2. Tujuan Penelitian Secara umum tujuan penelitian ini dapat kemukakan sebagai berikut : (a) mengidentifikasi besaran luas konversi lahan sawah di Jawa, (b) mengkaji dampak dari konversi lahan sawah tersebut terhadap produksi beras, dan (c) mempelajari sajauh mana upaya yang telah dilaksanakan oleh pemerintah dalam mengendalian besaran konversi lahan sawah
tersebut,
terutama
yang
berhubungan
dengan
kebijakan-kebijakan
mengenai
pengendalian konversi lahan sawah. Dari hasil penelitian ini diharapkan dapat menjadi informasi dasar bagi para peneliti dan pengambil kebijakan untuk melakukan penelaahan lebih jauh atau sebagai dasar penetapan kebijakan lanjutan dari kebijakan-kebijakan yang sudah ada.

# Informasi yang Diberikan:
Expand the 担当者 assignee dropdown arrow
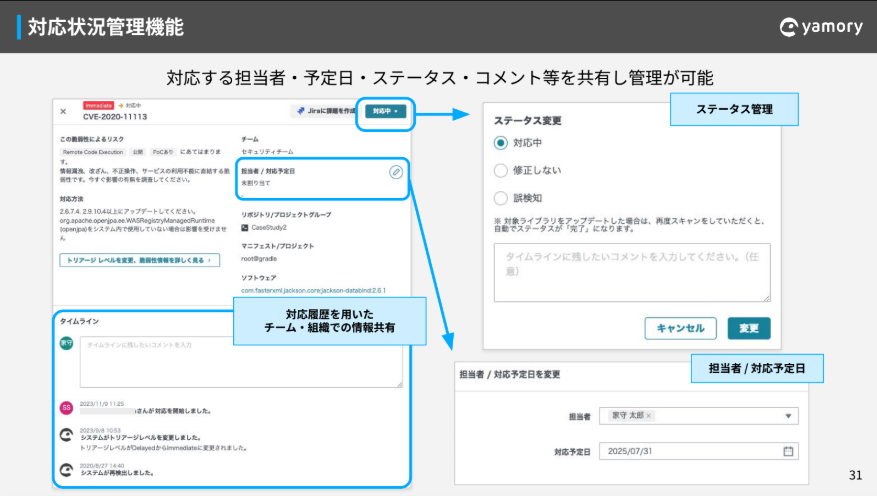This screenshot has height=496, width=877. [x=788, y=416]
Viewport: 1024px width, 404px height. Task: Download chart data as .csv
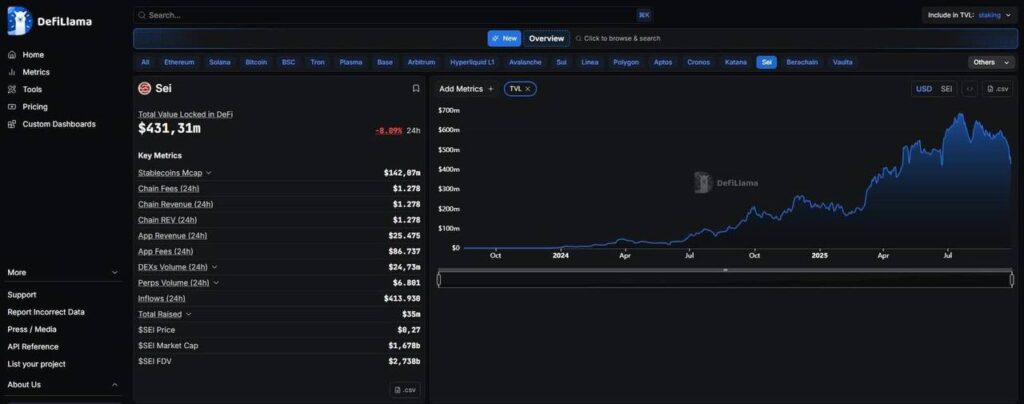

# Yang Akan Dikerjakan:
#1 Menurut teks tentang konversi lahan sawah, di wilayah mana besaran luas konversi lahan sawah hendak diidentifikasi?
#2 Sunting bagian teks tentang konversi lahan sawah dari "2. Tujuan Penelitian" sampai "yang sudah ada.", lalu ganti "produksi beras" dengan "ketahanan pangan".
Materi di atas tidak diperlukan di sini.

# Jawaban Akhir:
#1 Di Jawa.

#2
2. Tujuan Penelitian Secara umum tujuan penelitian ini dapat kemukakan sebagai berikut : (a) mengidentifikasi besaran luas konversi lahan sawah di Jawa, (b) mengkaji dampak dari konversi lahan sawah tersebut terhadap ketahanan pangan, dan (c) mempelajari sajauh mana upaya yang telah dilaksanakan oleh pemerintah dalam mengendalian besaran konversi lahan sawah
tersebut,
terutama
yang
berhubungan
dengan
kebijakan-kebijakan
mengenai
pengendalian konversi lahan sawah. Dari hasil penelitian ini diharapkan dapat menjadi informasi dasar bagi para peneliti dan pengambil kebijakan untuk melakukan penelaahan lebih jauh atau sebagai dasar penetapan kebijakan lanjutan dari kebijakan-kebijakan yang sudah ada.